◆ **Cel zadania**: Proszę wyodrębnić i przepisać bez zmian wszystkie wiersze od tego, który zawiera „You are a computer-use agent. The”, w dół do tego, który zawiera „Action: [x=135, y=171]”, włącznie z oboma.

◆ **Fragmenty danych**:
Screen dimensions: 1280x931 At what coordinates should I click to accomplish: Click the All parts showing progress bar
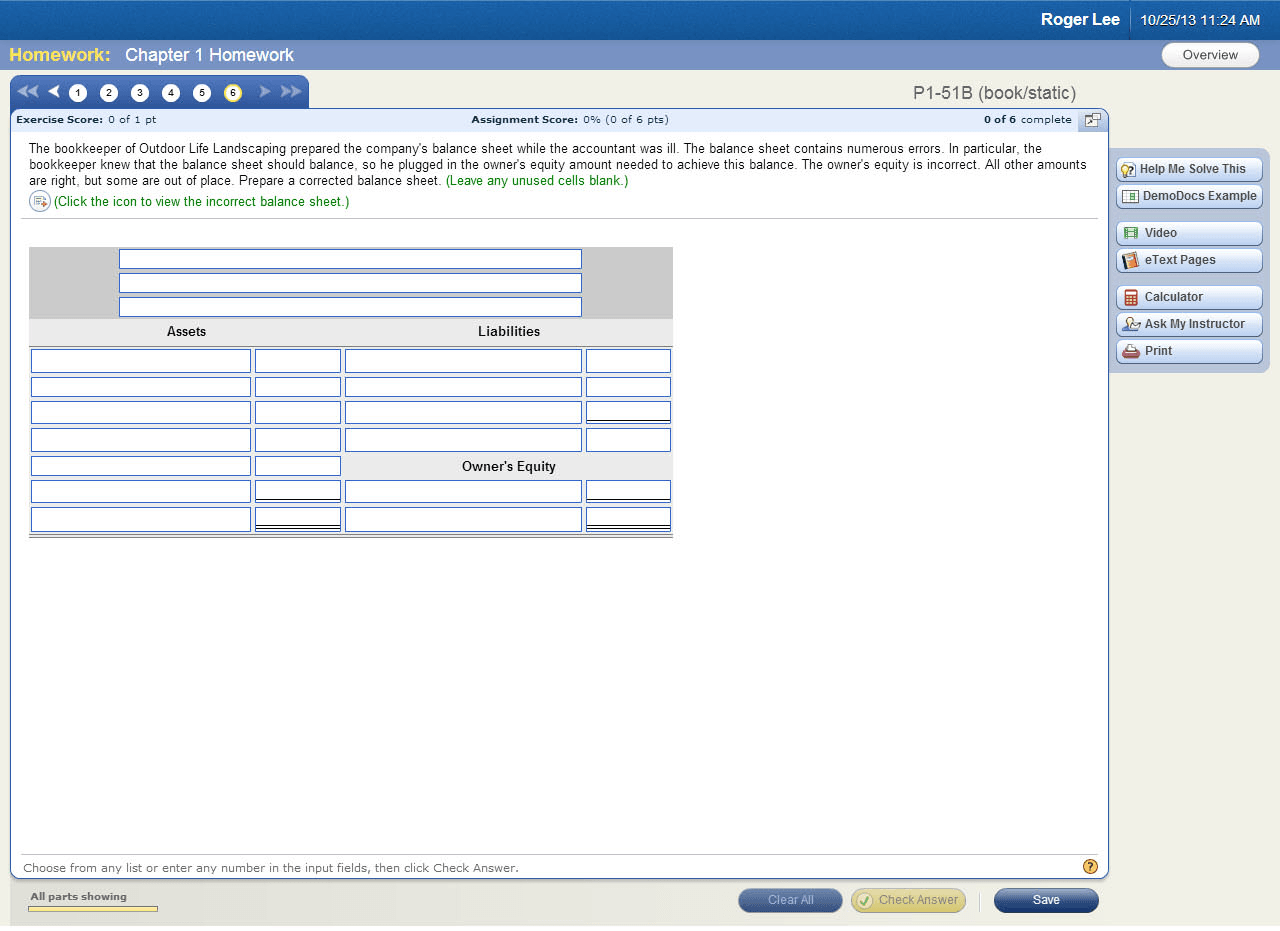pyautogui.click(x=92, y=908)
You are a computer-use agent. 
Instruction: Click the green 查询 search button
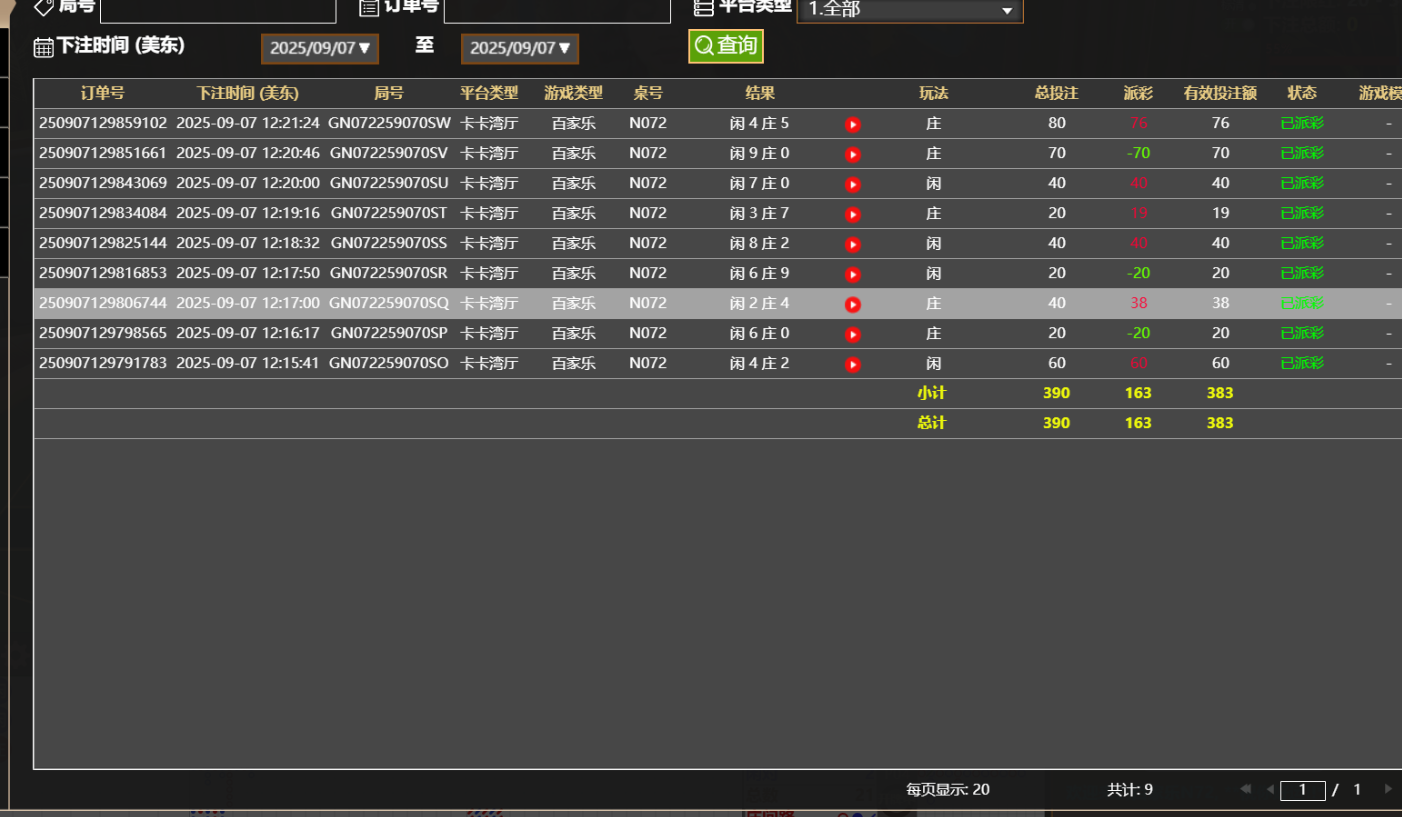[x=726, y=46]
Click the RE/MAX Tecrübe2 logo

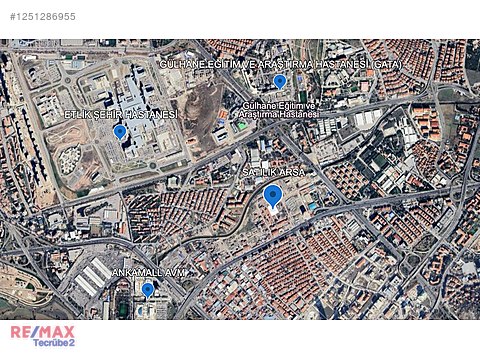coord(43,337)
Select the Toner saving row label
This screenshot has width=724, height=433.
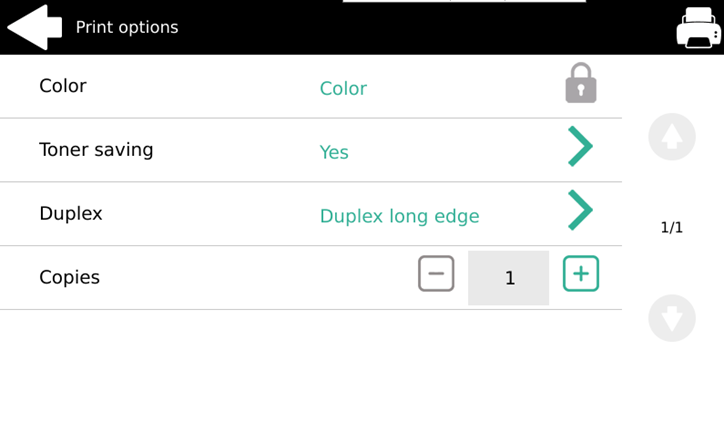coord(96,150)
---
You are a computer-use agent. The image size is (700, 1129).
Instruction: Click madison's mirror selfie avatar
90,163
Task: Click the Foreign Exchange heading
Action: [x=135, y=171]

◆ **Wynik ćwiczenia**:
You are a computer-use agent. The image size is (700, 1129).
Instruction: Click madison's mirror selfie avatar
90,163
Task: Click the Foreign Exchange heading
Action: [x=135, y=171]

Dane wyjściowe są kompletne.